PHILOSOPHY 100: Logic and Critical Thinking
Spring 2010 (2nd 8-week)
Section 72635  MW 6:35-9:45 PM    Location: H-304

INSTRUCTOR: Dr. Ian Duckles
        Office Hours: M 5:30-6:30 in H-301

TEXTBOOK: Introduction to Logic, 13th Edition, Irving M. Copi & Carl Cohen, Pearson, Prentice Hall, Upper Saddle River, New Jersey, 2009. (This text is required. We will use it daily in class.) You may use the 12th edition of the text.

COURSE DESCRIPTION: This course explores the relationship of communications and critical thinking with a focus on good reasoning and the impediments to its mastery. This course emphasizes the development of skills in logical processes including familiarity with the more common fallacies. This course is designed for students learning to apply principles of critical thinking to the practical problems of everyday life.

COURSE OBJECTIVE: Students will learn the basic elements of critical thinking with a particular focus on logical fallacies and then will learn to apply these tools to real world problems and issues.

COURSE CALENDAR (topics and important dates included): Homework will be due daily and assignments will be announced in class. Do not be concerned if we fall ahead or behind on this schedule. The most important goal is that everyone understand the concepts and problems. This schedule is subject to change.
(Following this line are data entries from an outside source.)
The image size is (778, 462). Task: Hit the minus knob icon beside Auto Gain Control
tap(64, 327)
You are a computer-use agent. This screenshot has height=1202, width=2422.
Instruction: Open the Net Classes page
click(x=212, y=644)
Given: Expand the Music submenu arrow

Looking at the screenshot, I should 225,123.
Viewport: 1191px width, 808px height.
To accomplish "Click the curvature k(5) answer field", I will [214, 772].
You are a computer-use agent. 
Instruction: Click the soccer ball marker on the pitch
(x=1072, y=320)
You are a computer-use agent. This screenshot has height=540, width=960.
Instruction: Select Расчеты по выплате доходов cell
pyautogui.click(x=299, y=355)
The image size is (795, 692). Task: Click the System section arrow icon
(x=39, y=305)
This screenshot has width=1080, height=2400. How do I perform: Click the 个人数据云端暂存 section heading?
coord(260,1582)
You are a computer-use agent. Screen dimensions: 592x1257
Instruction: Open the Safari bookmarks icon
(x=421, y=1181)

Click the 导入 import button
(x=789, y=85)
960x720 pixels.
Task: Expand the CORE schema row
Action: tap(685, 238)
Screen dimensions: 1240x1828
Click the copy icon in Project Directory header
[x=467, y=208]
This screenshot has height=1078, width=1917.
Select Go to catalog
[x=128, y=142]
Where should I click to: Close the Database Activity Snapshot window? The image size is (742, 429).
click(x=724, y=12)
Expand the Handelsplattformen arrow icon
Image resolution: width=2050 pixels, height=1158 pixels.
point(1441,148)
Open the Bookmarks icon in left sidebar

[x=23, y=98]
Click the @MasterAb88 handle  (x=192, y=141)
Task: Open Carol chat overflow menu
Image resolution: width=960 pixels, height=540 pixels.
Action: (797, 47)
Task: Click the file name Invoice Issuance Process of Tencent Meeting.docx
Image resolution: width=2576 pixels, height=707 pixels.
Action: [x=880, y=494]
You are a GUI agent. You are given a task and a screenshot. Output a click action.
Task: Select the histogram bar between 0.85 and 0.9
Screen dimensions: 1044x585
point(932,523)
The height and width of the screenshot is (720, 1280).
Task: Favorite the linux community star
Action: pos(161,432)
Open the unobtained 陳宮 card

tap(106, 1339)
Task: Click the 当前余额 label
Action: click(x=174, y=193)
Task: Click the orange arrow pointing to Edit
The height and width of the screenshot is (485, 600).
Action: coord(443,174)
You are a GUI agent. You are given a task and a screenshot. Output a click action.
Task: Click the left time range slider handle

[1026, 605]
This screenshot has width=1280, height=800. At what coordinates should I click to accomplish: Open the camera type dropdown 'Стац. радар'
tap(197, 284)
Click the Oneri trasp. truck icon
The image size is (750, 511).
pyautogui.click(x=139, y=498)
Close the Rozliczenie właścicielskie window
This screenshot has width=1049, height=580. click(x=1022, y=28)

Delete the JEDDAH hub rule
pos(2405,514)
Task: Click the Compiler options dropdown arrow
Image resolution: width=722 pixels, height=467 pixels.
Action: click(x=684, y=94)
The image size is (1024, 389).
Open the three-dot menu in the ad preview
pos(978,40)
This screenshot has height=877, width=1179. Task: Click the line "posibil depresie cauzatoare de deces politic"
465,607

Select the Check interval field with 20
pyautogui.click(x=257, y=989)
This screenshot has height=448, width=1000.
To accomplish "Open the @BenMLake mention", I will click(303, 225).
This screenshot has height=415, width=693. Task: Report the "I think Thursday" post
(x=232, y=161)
All changes will be announced in class and posted on the course website.

 Week 1
 March 22
Syllabus, Policies, Introduction
Chapter 1: Basic Logical Concepts
    Have read: pp 4-36

  1. Find two arguments (no more than one of which can be an ad).
  2. Identify the premises and conclusions of those arguments.
  3. Identify whether the argument is inductive or deductive.
  4. If deductive determine whether it is valid or invalid; if inductive determine whether it is strong or weak. 
  5. If deductive determine whether it is sound or unsound; if inductive determine whether it is cogent or not cogent.
  March 24              
Chapter 2: Analyzing Arguments.
    Have Read: pp. 37-70.
  March 29-April 2
 Week 2
 April 5
Chapter 3: Language and Definitions
    Have Read: pp. 71-117
  April 7

 Week 3
 April 12
Chapter 8: Symbolic Logic
    Have Read: 315-339
  April 14
Continue Symbolic Logic
    Have Read: 342-349
 Week 4
 April 19
Continue Symbolic Logic
    Have Read: 349-371
  April 21
    Readings Announced in Class
 Week 5
 April 26
  April 28
Chapter 4: Fallacies
    Have Read: 118-177
 Week 6
 May 3
Fallacies Con't
More Rhetorical Devices
  May 5
Rhetorical Devices Con't
Introduction of Essay Prompt
Fallacies and Critical Thinking: A Case Study
    In-Class: Watch Film Expelled: No Intelligence Allowed
 Week 7
 May 10
How to write a philosophy paper.
Chapter 13: Science and Hypothesis and the Theory of Evolution
    Have Read: 559-587
  May 12      
Science and Hypothesis and the Theory of Evolution Con't
 Week 8
 May 17
In-Class Peer Editing
Class Meets in LRC 229
  May 19
Final Exam
Final Paper Due


Grading:    15% Midterm Examination 1
15% Midterm Examination 2
20% Final Examination               
20% Homework. Homework will be due at the start of the class for which it is assigned. I will not accept late assignments.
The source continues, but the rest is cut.